Two senior EU diplomats confirmed that the written procedure period agreed was 24 hours, effective from the time London accepts the offer of a Brexit delay from Oct. 31 to Jan. 31.
Britain’s departure has already been delayed twice — from March 29 and April 12 — after Johnson’s predecessor, Theresa May, failed three times to get her deal ratified by parliament.
With British politics still paralysed over carrying out Brexit 3-1/2 years after a 52%-48% referendum vote in favour of leaving the EU, Johnson is demanding parliament approve an election on Dec. 12 in return for more time to adopt his deal.
But he needs the support of two-thirds, or 434, of the 650 lawmakers for a new election. A House of Commons vote was due later on Monday.

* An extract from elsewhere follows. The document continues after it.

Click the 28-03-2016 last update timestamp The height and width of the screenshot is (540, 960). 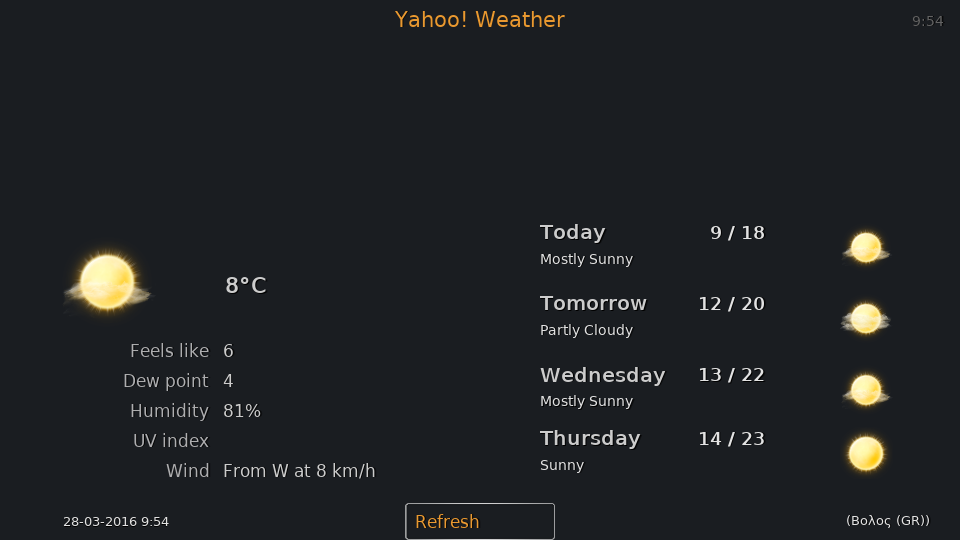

The EU, forged from the ruins of World War Two as a way to prevent another devastating conflict in Europe, is fatigued by Britain’s Brexit crisis but keen not to be held responsible for an economically tumultuous “no-deal” rupture.

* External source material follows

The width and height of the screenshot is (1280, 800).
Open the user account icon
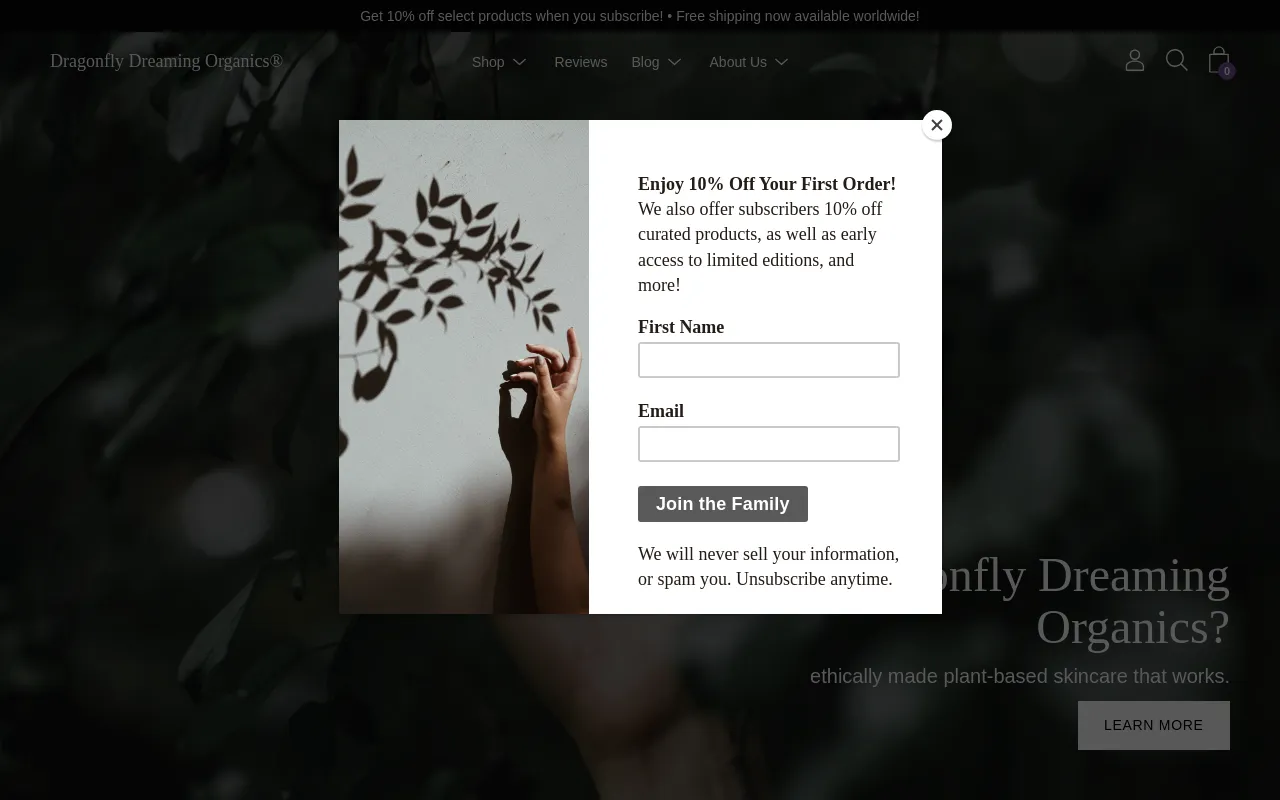[1134, 61]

French President Emmanuel Macron had been the main hurdle to an extension, arguing there had to be a good reason for a delay and that the British needed to break their own political deadlock. But a source close to Macron said the prospect of an election in Britain had strengthened significantly.
The source stressed that the third Brexit delay would come with conditions, including a refusal to renegotiate the divorce agreement and giving a green light to other EU countries to meet without Britain to discuss the bloc’s future.
An EU diplomat said the hope was that the British would use the postponement wisely. Even though the United Kingdom is set to leave, it will have a legal obligation to nominate a new commissioner for the EU’s powerful executive body.
The latest delay plan envisages that Britain could be out on Dec. 1 or Jan. 1 should parliament ratify the agreement in November or December respectively, according to diplomats who deal with Brexit in Brussels.
But in London, there was no consensus on an election which Johnson says is needed to break the deadlock.
Pressure on the opposition Labour Party to agree to a poll was increased by two other parties, the Liberal Democrats and the Scottish National Party, which called for a Dec. 9 election on the condition that Johnson give up his attempt to push his deal through parliament.
Downing Street sources indicated that if their attempt on Monday to force an election failed, then the government could introduce a bill similar to the one proposed by the Liberal Democrats and Scottish National Party — a vote that would require only a simple majority in the 650-seat parliament.